Question

The half-life period of a first order reaction at 298K is 20 minutes. The time (in min.) required for 99.9% completion of the reaction at the same temperature, is

• A. 100
• B. 200
• C. 150
• D. 250
• E. 300

Answer 1

The Correct Option is B

For a first-order reaction, the relationship between the fraction of the reaction completed, the time, and the half-life is given by the formula: \[ \ln \left( \frac{[A]_0}{[A]} \right) = kt \] Where:
\( [A]_0 \) is the initial concentration,
\( [A] \) is the concentration after time \( t \),
\( k \) is the rate constant,
\( t \) is the time.
We are given that the half-life \( t_{1/2} \) is 20 minutes, and for a first-order reaction, the half-life is related to the rate constant \( k \) by the equation: \[ t_{1/2} = \frac{0.693}{k} \] Thus, the rate constant \( k \) can be calculated as: \[ k = \frac{0.693}{t_{1/2}} = \frac{0.693}{20} = 0.03465 \, \text{min}^{-1} \] To find the time required for 99.9% completion, we need the reaction to go from \( [A]_0 \) to 0.1% of \( [A]_0 \).
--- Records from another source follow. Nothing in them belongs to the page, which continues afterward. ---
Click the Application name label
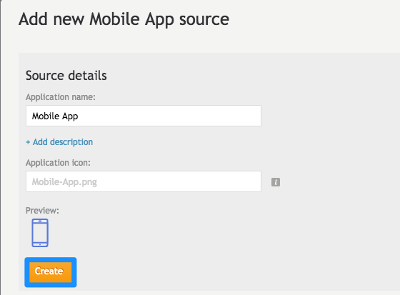The image size is (400, 295). click(61, 97)
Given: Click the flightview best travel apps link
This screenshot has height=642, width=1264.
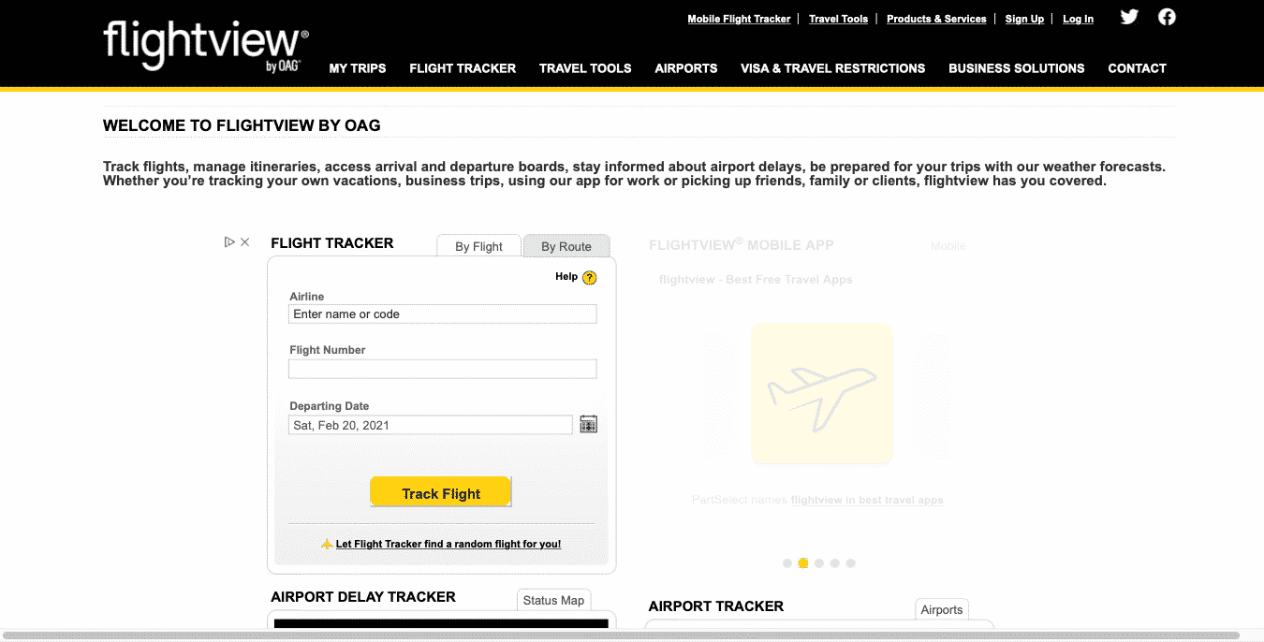Looking at the screenshot, I should coord(867,499).
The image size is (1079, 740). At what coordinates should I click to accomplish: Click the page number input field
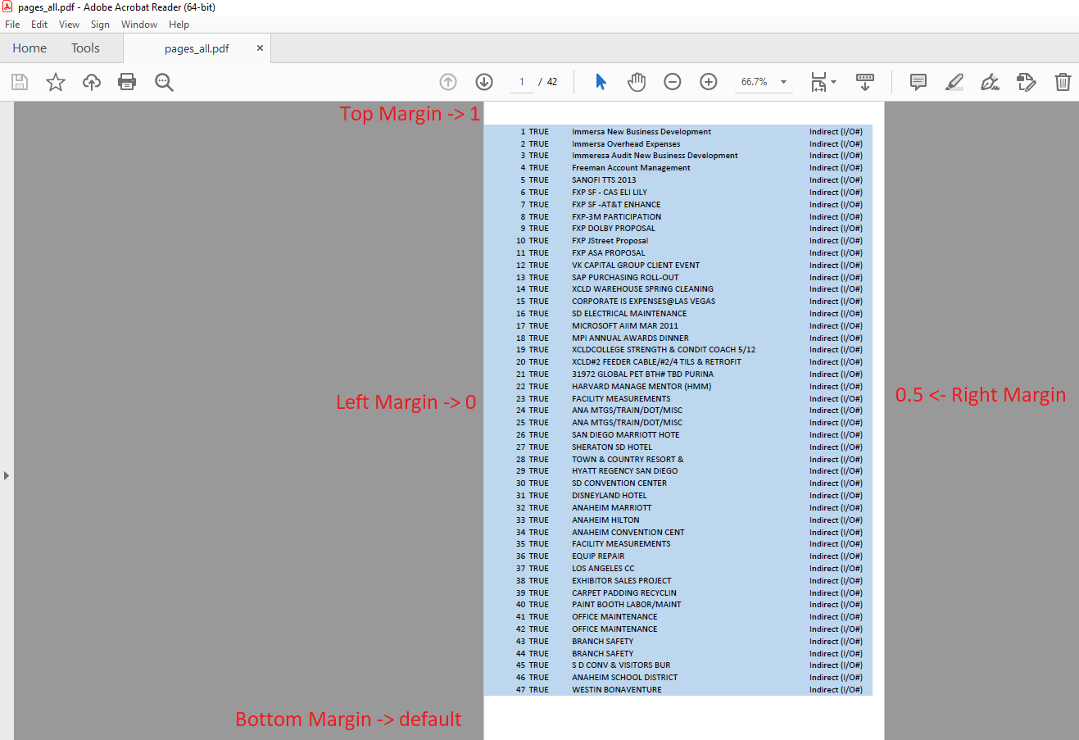pos(522,82)
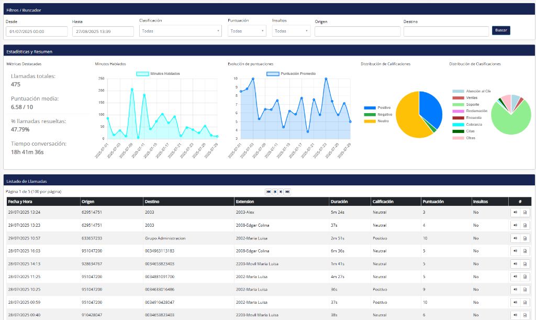
Task: Open the Clasificación dropdown
Action: click(181, 31)
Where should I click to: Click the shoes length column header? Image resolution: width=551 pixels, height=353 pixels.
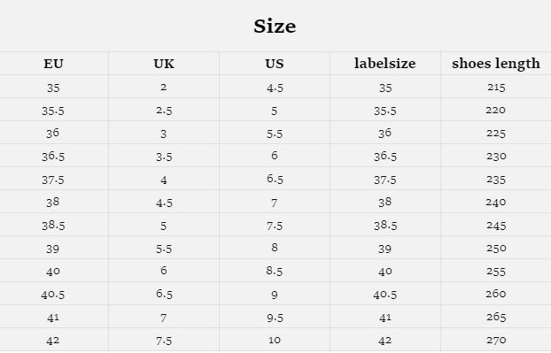496,64
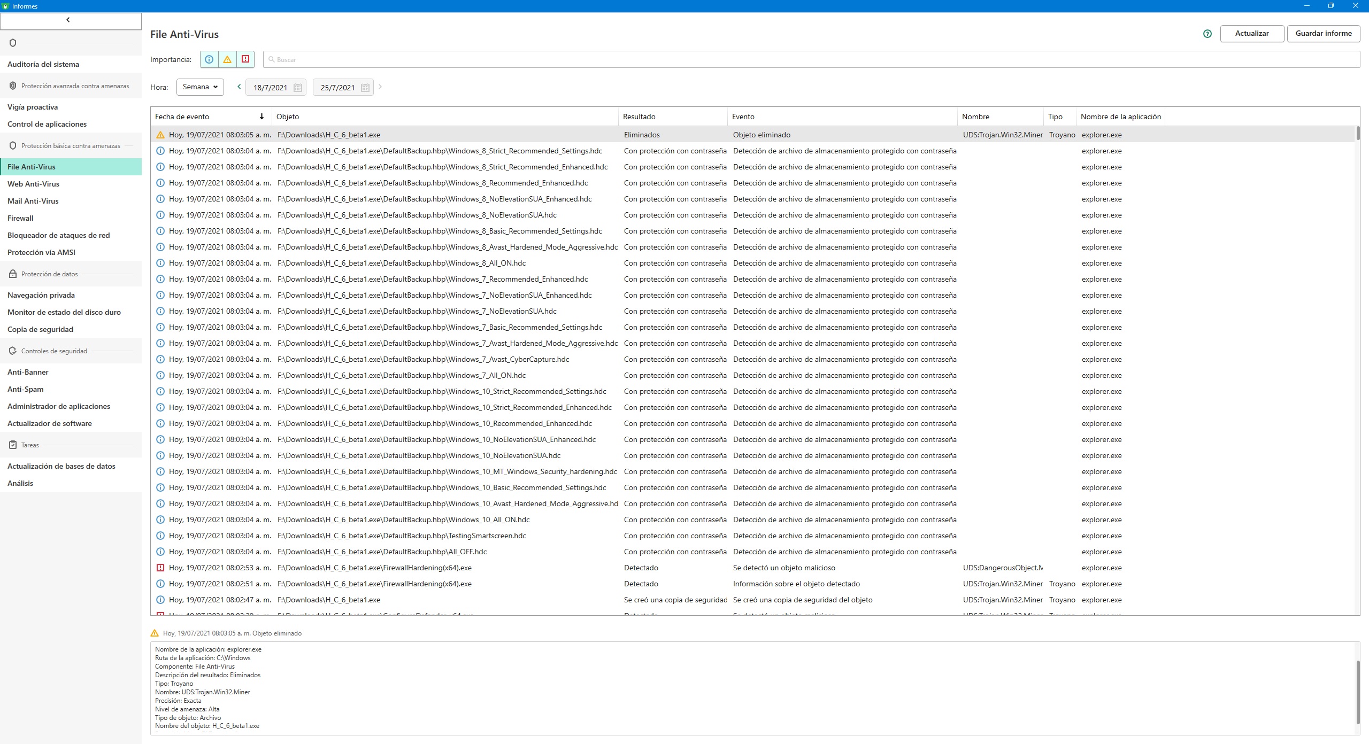Image resolution: width=1369 pixels, height=744 pixels.
Task: Collapse sidebar with the back chevron
Action: pos(68,20)
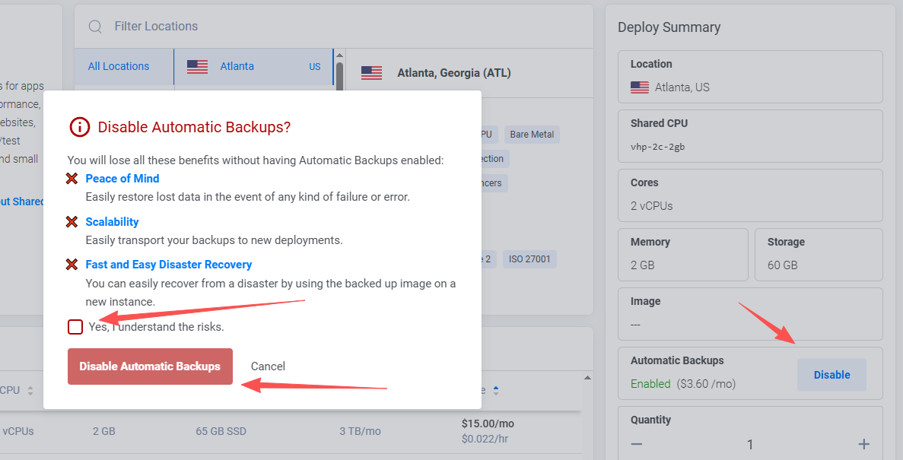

This means \( [A] = 0.001[A]_0 \). Substituting into the first-order rate equation: \[ \ln \left( \frac{[A]_0}{0.001[A]_0} \right) = k \times t \] Simplifying: \[ \ln (1000) = k \times t \] \[ 6.907 = 0.03465 \times t \] \[ t = \frac{6.907}{0.03465} \approx 200 \, \text{minutes} \]

The correct option is (B) : \(200\)

Answer 2

For a first-order reaction, the relationship between the time required for a given percentage completion and the half-life is given by the formula:
\(t = \frac{2.303}{k} \log \left( \frac{[A]_{\text{initial}}}{[A]_{\text{final}}} \right)\)
Where: - \( t \) is the time required for the reaction to reach the desired completion, - \( k \) is the rate constant, - \([A]_{\text{initial}}\) is the initial concentration, - \([A]_{\text{final}}\) is the final concentration.

The half-life period of a first-order reaction is related to the rate constant \( k \) by: 
\( t_{\frac{1}{2}} = \frac{0.693}{k} \)
Given that the half-life \( t_{\frac{1}{2}} = 20 \) minutes, we can solve for \( k \):
\(k = \frac{0.693}{20} = 0.03465 \text{ min}^{-1}\)
Now, for 99.9% completion, the final concentration is 0.1% of the initial concentration. So, we can substitute this into the equation:
\(t = \frac{2.303}{0.03465} \log \left( \frac{1}{0.001} \right) = \frac{2.303}{0.03465} \times 3 = 200 \text{ minutes}\)

Therefore, the time required for 99.9% completion is 200 minutes.